Closed Joibel closed 2 months ago
I do not intend to implement tracing as part of this proposal.
For reference, we do have a separate feature request for that: #12077
The metric which are currently wrongly named are being deliberately broken
I am all for following standards and existing conventions. So long as we're explicit in the release notes, let's break those to fix them. As their current names are confusing / incorrect, I agree that there isn't much purpose in leaving them as-is for backward-compat. The faster we break broken things (to fix them), the better, as users have had less time to rely on or get used to them.
There will also not be a separate prometheus scrape point for metrics and telemetry. This doesn't make any sense anyway. The config for
telemetry
will be removed.
I was wondering why there were two different endpoints; were these just the same data but differently formatted? This would simplify a number of things for operators and also for the Helm chart, b/c it is pretty confusing rn IMO
Potentially related (I haven't root caused it yet): #12206 had remaining issues with metrics as well. We've fixed the root cause of the issue, but the metrics are still confusing. If we can roll those fixes into this, that'd be great, but they might require separate fixes.

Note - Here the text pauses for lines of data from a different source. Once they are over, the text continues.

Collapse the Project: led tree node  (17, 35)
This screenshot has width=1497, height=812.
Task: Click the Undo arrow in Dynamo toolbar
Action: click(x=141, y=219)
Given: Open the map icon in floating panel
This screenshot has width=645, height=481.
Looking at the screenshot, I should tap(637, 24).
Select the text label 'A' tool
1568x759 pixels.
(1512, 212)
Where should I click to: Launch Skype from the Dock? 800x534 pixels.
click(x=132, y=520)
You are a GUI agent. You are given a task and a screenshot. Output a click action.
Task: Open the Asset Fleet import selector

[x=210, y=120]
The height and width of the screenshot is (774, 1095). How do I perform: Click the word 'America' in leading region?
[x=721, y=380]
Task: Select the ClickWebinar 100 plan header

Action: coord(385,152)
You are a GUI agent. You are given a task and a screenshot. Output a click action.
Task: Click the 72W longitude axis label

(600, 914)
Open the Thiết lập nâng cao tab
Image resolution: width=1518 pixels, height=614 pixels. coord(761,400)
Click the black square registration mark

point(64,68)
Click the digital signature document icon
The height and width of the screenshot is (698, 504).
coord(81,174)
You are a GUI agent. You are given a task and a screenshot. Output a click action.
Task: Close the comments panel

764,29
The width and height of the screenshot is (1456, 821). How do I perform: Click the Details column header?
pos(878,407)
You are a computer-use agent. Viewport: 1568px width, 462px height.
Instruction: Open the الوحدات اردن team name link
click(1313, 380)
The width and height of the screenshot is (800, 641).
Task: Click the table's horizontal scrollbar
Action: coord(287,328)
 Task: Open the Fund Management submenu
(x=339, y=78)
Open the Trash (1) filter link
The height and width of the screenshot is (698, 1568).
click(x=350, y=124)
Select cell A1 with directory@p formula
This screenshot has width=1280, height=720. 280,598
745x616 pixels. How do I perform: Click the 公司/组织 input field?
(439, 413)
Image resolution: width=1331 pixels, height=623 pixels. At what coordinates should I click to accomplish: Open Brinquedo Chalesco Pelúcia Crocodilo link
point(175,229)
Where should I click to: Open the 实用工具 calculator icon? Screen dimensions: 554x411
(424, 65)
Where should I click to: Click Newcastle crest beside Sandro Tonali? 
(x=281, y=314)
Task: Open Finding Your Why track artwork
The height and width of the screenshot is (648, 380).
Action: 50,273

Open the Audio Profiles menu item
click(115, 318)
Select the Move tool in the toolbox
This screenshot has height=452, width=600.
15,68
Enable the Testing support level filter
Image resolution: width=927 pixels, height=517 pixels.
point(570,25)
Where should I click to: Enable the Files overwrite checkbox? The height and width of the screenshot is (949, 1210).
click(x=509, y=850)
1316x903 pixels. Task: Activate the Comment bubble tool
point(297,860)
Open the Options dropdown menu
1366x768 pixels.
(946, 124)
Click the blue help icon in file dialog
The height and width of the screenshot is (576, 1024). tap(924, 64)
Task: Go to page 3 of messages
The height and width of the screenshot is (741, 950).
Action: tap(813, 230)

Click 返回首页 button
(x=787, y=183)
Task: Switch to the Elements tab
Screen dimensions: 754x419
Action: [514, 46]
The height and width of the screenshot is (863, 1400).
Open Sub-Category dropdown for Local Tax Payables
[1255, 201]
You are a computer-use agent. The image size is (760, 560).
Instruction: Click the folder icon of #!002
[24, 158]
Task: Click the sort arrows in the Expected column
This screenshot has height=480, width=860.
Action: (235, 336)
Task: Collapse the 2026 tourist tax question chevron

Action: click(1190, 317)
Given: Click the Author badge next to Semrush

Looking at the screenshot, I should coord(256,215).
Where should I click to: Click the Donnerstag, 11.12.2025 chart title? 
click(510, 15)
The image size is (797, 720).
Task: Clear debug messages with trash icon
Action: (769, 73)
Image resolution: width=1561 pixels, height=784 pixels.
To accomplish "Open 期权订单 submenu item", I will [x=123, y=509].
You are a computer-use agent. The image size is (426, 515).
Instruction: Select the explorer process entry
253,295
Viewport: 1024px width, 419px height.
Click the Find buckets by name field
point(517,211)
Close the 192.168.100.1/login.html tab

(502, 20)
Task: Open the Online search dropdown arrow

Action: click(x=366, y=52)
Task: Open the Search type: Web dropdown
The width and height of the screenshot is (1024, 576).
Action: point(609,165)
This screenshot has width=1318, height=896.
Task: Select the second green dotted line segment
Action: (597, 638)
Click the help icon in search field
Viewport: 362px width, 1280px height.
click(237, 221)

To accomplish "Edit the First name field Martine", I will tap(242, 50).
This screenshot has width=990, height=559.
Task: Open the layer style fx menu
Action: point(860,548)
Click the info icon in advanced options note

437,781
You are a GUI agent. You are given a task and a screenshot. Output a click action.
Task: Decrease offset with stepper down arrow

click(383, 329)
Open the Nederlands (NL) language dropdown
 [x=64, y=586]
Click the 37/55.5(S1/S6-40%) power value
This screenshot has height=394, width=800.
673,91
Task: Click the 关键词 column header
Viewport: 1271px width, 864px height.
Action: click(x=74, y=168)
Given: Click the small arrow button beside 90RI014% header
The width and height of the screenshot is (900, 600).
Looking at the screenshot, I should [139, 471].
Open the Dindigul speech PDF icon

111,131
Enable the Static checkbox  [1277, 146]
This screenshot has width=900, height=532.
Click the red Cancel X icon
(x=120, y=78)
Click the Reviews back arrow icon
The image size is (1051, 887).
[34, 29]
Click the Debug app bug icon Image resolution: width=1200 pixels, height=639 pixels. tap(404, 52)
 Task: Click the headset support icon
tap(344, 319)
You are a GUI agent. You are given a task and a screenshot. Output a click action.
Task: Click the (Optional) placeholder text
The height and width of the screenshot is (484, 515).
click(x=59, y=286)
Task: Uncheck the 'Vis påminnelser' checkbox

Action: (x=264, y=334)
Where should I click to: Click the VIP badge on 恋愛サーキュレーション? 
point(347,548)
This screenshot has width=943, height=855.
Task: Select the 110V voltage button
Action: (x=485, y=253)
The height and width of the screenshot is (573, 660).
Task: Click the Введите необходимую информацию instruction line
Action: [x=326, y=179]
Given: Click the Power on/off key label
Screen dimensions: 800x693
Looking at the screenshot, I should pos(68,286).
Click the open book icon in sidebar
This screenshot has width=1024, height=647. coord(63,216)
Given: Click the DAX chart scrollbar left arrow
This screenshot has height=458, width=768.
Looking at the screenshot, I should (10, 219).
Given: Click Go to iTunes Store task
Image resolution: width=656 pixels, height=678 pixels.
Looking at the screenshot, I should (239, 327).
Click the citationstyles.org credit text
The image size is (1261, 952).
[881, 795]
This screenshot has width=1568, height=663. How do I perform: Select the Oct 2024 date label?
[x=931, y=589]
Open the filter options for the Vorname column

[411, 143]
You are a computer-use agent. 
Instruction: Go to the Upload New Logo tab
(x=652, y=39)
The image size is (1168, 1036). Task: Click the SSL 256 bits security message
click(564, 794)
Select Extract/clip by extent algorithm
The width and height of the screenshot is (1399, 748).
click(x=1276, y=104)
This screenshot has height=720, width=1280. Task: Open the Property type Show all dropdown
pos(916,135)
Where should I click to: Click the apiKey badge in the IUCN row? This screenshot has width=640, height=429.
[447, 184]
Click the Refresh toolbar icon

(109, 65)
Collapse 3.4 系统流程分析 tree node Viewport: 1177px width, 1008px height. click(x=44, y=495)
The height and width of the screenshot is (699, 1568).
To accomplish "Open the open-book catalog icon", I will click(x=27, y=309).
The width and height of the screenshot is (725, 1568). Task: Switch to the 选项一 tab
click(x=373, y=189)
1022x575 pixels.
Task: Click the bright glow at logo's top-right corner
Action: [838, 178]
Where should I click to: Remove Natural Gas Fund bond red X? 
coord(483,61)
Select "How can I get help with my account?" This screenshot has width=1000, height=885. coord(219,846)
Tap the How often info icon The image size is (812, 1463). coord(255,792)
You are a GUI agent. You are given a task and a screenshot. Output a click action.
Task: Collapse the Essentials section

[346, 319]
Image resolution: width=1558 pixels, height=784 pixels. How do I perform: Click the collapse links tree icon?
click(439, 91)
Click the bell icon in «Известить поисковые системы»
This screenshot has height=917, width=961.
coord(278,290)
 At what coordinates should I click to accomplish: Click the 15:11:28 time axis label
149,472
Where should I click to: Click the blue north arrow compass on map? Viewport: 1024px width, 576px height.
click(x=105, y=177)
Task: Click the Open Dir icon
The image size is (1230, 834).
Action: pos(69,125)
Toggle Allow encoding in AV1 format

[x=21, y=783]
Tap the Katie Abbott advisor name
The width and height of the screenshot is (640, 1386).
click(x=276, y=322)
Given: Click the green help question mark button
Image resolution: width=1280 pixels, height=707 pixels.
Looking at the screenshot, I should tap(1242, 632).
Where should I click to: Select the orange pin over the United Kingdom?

I was wondering why there were two different endpoints; were these just the same data but differently formatted? This would simplify a number of things for operators and also for the Helm chart, b/c it is pretty confusing rn IMO
Chatted about this during today's Contributor Meeting.
They are actually both Prometheus-style right now, but the /telemetry
endpoint is for Golang metrics (e.g. number of goroutines etc) and the /metrics
endpoint is Argo's own metrics (listed above).
I did find that part of the codebase in metrics/server.go
. I think I was reading through metrics/metrics.go
in the past, which does not distinguish between them.
These changes look good. They will simplify my approach to metrics and reduce the reliance on custom template metrics.
Although there might be some holes in the possibilities. To clarify, the main information I want to know to build a dashboard on is:
I think some of this is possible with the proposal and please correct me where I am wrong and that it is just a matter of query writing. For example, regarding workflow durations on template/step level as well as workflow level. I wonder is this something that is possible to craft a query for using the right labels on argo_workflows_total_count
? Perhaps by taking the time delta between certain phase changes. Or does this make sense to be given its own metric?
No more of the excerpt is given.